[Stored data]

━━━━━━━━

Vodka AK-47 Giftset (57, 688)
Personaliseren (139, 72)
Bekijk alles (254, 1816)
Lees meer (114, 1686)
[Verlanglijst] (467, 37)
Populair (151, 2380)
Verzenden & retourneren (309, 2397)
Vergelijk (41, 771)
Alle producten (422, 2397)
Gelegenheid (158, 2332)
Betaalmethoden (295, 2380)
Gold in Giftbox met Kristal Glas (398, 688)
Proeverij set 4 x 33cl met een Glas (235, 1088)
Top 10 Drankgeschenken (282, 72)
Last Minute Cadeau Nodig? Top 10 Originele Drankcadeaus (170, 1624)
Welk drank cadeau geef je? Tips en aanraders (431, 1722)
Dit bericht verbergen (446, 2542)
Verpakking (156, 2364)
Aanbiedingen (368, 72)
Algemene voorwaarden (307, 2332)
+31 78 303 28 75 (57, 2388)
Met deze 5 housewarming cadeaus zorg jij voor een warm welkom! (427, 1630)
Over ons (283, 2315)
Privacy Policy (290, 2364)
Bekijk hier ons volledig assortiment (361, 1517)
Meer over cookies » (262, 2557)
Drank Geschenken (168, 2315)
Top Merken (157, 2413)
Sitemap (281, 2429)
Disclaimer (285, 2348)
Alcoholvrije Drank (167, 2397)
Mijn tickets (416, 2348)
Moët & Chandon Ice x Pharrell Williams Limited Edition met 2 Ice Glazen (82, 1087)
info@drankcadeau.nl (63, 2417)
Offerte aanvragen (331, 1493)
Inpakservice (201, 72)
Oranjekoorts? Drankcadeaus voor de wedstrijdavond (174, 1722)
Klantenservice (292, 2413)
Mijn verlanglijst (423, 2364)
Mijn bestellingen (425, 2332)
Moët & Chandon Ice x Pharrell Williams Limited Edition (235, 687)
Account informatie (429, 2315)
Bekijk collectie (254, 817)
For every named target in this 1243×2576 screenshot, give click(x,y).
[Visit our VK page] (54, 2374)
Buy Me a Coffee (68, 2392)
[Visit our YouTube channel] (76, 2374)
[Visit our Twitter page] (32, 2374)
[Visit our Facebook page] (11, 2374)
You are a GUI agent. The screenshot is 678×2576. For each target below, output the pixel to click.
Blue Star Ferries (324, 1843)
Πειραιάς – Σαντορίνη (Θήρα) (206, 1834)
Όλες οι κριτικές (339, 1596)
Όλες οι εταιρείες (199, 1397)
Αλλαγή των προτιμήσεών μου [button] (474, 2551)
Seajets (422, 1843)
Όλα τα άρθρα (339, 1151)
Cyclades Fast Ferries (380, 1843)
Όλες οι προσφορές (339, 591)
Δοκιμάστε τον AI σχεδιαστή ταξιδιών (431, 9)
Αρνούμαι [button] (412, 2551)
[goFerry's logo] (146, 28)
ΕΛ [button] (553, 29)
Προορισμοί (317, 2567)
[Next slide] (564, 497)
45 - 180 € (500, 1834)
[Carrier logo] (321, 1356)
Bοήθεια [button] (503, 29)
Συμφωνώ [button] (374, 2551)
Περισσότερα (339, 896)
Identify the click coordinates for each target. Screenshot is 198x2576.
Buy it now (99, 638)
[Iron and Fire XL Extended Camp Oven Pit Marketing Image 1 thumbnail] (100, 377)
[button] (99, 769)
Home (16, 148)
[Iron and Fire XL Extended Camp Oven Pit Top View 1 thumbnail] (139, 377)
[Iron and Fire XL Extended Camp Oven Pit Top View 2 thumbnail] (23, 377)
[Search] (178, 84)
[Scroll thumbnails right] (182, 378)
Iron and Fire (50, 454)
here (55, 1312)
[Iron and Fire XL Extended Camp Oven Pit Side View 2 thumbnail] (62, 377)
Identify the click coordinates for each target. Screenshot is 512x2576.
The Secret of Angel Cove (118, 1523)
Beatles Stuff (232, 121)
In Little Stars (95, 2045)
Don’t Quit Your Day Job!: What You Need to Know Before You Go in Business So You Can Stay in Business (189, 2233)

━━━━━━━━

**Exercise brief**
The lines to return run from the one containing "[Iron and Fire XL Extended Camp Oven Pit Top View 1" through the last line of the records above. Give them exactly and include nothing more.

**Completed exercise**
[Iron and Fire XL Extended Camp Oven Pit Top View 1 thumbnail] (139, 377)
[Iron and Fire XL Extended Camp Oven Pit Top View 2 thumbnail] (23, 377)
[Search] (178, 84)
[Scroll thumbnails right] (182, 378)
Iron and Fire (50, 454)
here (55, 1312)
[Iron and Fire XL Extended Camp Oven Pit Side View 2 thumbnail] (62, 377)
Identify the click coordinates for each target. Screenshot is 512x2576.
The Secret of Angel Cove (118, 1523)
Beatles Stuff (232, 121)
In Little Stars (95, 2045)
Don’t Quit Your Day Job!: What You Need to Know Before You Go in Business So You Can Stay in Business (189, 2233)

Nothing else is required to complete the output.